Data were obtained from a cross-sectional survey of 225 participants, most of whom lived in a large geriatric care centre.


The mean age of subjects was 83 years and the majority had one or more chronic medical conditions and physical disabilities. Their main oral problems were high rates of tooth loss and xerostomia. Additive and simple count methods were used to derive GOHAI and OHIP-14 scores. Using the additive method, 8.4% had a GOHAI score of zero and 30.3% an OHIP-14 score of zero. Using the simple count method the percentage with a score of zero was 15.1% and 45.8%. Both measures discriminated between dentate subjects with and without one or more dentures, with and without a chewing problem and with and without dry mouth.

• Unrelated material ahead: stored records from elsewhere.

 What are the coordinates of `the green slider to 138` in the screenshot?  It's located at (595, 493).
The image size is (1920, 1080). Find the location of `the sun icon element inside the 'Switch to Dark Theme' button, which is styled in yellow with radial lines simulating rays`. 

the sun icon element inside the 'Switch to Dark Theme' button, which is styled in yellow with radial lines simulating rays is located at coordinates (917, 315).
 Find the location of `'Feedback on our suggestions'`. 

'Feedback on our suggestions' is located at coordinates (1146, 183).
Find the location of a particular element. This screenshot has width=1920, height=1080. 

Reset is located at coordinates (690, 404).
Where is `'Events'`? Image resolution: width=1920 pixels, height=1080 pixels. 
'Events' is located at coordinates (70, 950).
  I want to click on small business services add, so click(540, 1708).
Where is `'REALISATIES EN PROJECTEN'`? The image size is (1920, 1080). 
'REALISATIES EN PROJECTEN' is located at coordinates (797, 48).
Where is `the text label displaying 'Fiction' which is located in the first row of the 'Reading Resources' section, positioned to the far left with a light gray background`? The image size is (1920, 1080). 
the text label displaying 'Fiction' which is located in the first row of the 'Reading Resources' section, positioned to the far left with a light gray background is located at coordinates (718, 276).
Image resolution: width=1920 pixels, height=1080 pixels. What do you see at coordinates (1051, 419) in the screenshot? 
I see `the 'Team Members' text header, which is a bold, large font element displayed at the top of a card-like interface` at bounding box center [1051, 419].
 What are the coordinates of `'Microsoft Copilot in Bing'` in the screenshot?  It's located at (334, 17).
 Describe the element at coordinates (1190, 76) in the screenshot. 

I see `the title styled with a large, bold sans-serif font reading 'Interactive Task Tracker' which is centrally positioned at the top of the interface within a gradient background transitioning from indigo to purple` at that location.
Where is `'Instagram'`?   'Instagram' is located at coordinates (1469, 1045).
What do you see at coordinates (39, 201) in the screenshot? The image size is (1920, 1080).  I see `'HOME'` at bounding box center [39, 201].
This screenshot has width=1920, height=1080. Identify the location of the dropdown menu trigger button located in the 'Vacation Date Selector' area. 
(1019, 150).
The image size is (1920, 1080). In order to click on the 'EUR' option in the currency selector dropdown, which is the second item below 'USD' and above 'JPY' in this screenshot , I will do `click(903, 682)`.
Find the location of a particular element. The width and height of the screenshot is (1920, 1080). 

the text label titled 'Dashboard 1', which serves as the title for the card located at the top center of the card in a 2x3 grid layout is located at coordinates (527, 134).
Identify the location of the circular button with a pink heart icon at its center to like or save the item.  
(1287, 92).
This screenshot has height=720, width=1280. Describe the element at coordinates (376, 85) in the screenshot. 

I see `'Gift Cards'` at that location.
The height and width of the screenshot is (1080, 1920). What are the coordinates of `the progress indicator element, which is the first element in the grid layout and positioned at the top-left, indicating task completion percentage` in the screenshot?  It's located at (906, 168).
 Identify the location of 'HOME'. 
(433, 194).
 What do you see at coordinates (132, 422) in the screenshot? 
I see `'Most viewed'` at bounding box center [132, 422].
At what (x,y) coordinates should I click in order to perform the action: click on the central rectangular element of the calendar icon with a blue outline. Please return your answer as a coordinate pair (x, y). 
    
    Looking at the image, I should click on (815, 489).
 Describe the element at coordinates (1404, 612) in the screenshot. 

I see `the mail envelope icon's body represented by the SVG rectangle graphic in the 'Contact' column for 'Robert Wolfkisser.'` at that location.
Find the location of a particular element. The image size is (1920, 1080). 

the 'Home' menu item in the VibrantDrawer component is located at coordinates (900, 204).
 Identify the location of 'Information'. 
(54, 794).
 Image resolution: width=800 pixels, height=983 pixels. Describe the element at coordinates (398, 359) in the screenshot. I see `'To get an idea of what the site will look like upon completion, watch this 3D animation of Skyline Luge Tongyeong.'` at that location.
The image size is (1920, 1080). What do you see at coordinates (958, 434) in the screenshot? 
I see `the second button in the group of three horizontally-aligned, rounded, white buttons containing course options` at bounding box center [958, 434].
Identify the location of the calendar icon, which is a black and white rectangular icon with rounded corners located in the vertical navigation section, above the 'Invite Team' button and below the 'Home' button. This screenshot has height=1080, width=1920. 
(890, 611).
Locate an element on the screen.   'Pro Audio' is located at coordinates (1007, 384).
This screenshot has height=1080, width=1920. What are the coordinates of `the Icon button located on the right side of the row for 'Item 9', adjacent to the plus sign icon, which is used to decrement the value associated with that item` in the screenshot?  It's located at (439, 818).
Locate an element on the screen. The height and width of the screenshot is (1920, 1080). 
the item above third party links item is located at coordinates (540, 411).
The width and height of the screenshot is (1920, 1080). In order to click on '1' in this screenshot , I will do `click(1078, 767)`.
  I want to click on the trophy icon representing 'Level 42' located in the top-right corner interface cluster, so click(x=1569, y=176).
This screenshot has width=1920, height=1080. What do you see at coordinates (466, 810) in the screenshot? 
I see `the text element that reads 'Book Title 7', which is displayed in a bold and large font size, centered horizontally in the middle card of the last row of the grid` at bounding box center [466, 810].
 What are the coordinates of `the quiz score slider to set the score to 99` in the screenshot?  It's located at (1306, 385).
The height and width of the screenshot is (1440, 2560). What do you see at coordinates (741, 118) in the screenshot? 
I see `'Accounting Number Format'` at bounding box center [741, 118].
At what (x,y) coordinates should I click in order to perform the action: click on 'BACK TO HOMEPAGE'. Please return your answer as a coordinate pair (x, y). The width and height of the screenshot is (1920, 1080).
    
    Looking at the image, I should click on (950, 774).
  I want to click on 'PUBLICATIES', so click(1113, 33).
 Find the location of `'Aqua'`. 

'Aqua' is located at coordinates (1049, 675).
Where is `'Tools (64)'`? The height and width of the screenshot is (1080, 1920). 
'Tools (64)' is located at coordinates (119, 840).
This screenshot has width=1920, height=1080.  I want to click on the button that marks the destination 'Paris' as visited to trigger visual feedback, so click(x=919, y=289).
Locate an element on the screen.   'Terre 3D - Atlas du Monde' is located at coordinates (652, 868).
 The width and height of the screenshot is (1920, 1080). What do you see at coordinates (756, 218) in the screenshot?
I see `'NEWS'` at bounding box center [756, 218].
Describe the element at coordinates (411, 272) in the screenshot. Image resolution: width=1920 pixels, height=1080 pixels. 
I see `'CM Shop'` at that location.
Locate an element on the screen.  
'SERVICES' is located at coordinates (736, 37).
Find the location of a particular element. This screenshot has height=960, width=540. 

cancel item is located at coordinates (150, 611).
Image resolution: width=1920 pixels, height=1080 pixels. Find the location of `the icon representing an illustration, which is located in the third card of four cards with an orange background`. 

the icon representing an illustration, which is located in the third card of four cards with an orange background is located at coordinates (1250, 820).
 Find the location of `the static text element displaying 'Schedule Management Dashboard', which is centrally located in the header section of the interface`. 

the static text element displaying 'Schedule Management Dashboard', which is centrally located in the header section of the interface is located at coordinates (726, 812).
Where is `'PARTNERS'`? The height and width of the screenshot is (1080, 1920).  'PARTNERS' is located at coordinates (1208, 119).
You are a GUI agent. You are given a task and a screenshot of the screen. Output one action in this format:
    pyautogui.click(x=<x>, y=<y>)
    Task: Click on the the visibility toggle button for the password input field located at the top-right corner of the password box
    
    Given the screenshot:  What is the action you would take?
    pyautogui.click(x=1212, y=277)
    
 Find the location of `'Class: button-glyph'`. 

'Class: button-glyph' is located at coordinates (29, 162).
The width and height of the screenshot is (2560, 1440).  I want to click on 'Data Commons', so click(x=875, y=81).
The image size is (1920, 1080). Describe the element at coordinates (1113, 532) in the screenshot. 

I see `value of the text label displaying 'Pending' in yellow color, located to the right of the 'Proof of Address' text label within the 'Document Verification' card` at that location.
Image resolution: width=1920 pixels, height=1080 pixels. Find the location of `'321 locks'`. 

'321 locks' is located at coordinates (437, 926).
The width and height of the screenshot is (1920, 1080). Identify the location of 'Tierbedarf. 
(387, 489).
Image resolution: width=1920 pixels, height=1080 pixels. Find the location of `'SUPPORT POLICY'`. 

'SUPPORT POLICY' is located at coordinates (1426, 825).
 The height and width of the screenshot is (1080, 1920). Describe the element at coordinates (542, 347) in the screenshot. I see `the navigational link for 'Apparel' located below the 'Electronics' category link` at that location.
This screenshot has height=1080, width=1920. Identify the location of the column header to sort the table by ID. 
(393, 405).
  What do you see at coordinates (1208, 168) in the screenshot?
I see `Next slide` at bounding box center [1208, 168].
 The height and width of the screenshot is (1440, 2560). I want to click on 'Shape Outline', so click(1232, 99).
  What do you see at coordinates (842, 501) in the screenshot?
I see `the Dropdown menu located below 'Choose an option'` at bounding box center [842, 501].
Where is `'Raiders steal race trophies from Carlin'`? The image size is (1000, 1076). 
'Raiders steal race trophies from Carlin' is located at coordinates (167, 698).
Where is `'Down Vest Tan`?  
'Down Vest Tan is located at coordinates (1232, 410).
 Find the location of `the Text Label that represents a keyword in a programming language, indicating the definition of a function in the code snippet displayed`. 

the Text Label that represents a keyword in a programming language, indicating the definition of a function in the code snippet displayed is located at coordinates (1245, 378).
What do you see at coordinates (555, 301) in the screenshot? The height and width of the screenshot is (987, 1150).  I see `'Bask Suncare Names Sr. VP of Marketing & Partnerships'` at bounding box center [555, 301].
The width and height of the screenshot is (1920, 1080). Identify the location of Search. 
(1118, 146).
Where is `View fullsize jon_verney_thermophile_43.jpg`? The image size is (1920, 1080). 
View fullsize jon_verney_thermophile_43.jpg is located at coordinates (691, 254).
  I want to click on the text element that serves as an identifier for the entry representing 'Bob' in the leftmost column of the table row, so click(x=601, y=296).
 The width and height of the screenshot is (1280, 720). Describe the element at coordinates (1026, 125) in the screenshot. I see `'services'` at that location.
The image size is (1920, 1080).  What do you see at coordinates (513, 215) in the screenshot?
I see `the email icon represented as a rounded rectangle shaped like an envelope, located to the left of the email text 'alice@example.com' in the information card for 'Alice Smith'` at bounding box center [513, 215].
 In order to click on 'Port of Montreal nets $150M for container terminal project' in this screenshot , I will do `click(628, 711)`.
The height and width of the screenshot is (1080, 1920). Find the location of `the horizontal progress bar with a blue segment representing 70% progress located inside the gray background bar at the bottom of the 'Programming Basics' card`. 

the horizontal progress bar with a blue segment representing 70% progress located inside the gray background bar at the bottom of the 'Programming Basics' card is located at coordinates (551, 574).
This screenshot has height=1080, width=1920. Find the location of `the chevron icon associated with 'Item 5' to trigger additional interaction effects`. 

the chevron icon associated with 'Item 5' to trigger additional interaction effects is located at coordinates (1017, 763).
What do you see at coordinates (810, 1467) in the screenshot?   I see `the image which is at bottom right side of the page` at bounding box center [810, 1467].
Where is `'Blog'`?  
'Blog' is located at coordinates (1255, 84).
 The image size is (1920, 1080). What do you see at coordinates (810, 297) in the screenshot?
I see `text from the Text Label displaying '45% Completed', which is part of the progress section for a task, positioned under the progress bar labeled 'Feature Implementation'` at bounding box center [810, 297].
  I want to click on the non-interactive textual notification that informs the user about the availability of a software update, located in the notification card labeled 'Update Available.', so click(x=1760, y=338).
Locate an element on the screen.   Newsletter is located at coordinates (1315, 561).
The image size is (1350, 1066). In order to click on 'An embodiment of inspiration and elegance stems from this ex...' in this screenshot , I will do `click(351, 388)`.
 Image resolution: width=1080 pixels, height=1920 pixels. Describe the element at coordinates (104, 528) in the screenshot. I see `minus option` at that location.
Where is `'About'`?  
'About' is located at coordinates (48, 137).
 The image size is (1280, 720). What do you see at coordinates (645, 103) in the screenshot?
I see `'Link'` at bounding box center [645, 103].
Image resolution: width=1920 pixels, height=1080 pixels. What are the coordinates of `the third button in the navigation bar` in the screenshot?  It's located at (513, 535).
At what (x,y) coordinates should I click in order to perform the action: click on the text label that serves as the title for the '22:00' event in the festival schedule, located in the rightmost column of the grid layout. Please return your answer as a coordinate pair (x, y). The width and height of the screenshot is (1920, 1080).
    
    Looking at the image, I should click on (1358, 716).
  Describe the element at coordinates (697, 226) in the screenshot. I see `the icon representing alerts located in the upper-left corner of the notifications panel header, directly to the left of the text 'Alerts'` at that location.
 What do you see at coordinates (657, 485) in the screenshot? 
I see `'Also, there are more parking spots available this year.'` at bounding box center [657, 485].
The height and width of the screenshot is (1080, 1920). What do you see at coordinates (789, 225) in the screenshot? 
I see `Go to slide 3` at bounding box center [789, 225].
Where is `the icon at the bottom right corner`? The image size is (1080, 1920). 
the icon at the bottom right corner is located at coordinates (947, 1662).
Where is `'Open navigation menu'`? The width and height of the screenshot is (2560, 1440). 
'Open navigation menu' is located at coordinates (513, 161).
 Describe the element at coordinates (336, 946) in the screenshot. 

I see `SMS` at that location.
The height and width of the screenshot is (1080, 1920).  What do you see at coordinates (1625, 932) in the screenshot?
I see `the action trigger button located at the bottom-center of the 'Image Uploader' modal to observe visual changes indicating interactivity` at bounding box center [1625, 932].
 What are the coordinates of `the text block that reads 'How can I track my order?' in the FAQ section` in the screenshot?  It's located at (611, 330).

Both also showed significant associations with self-rated oral health and satisfaction with oral health status. Associations tended to be stronger between GOHAI scores and these variables. The measures were equally good at predicting overall psychological well-being and life satisfaction. Although the GOHAI identified more oral functional and psychosocial impacts than the OHIP-14, neither was markedly superior to the other when used as discriminatory measures. However, the high prevalence of subjects with zero scores may compromise the ability of the OHIP-14 to detect within-subject change.